WORK TO COMPLETE: Give the entries again exactly as they appear, but without the images.

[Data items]
═══

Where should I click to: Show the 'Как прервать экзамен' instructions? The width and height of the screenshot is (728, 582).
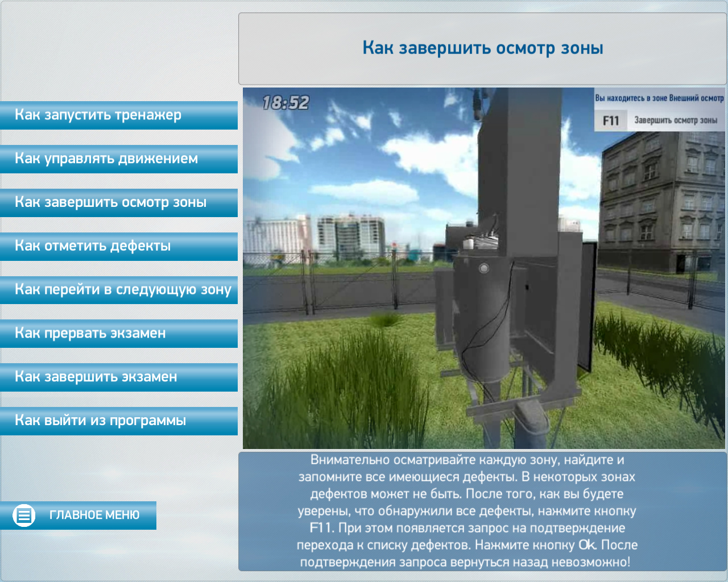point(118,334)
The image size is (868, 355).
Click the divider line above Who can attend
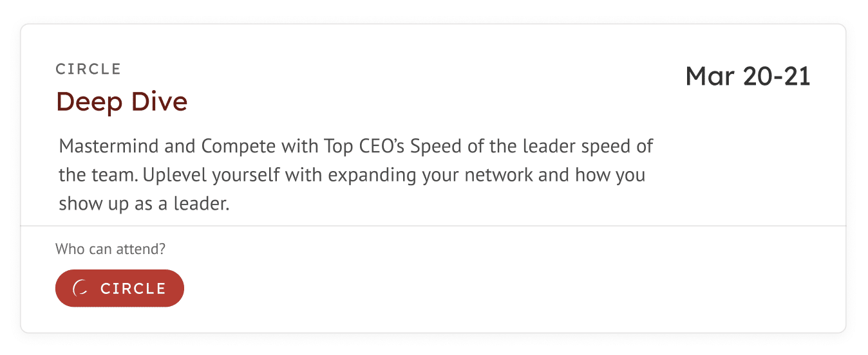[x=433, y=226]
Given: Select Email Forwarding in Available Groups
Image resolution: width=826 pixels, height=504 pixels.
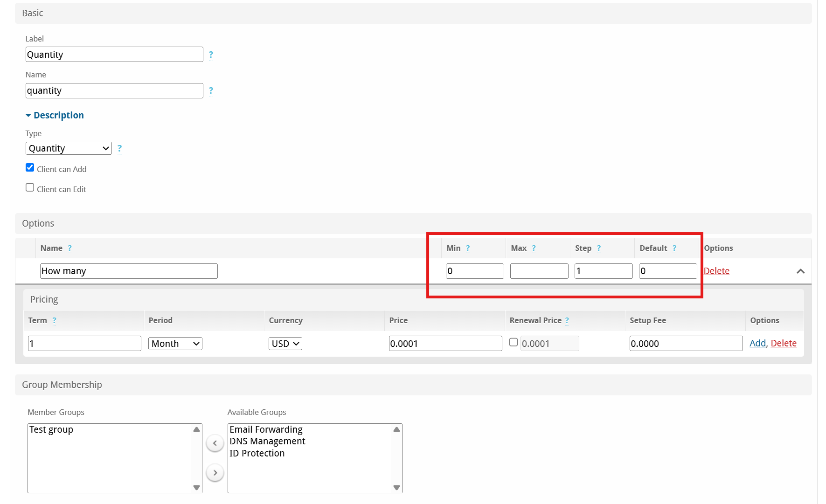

═══

ANSWER SPACE:
Where should I click to: Show the 'Как прервать экзамен' instructions? The width and height of the screenshot is (728, 582).
point(118,334)
The image size is (868, 355).
Click the divider line above Who can attend
[x=433, y=226]
Given: Select Email Forwarding in Available Groups
Image resolution: width=826 pixels, height=504 pixels.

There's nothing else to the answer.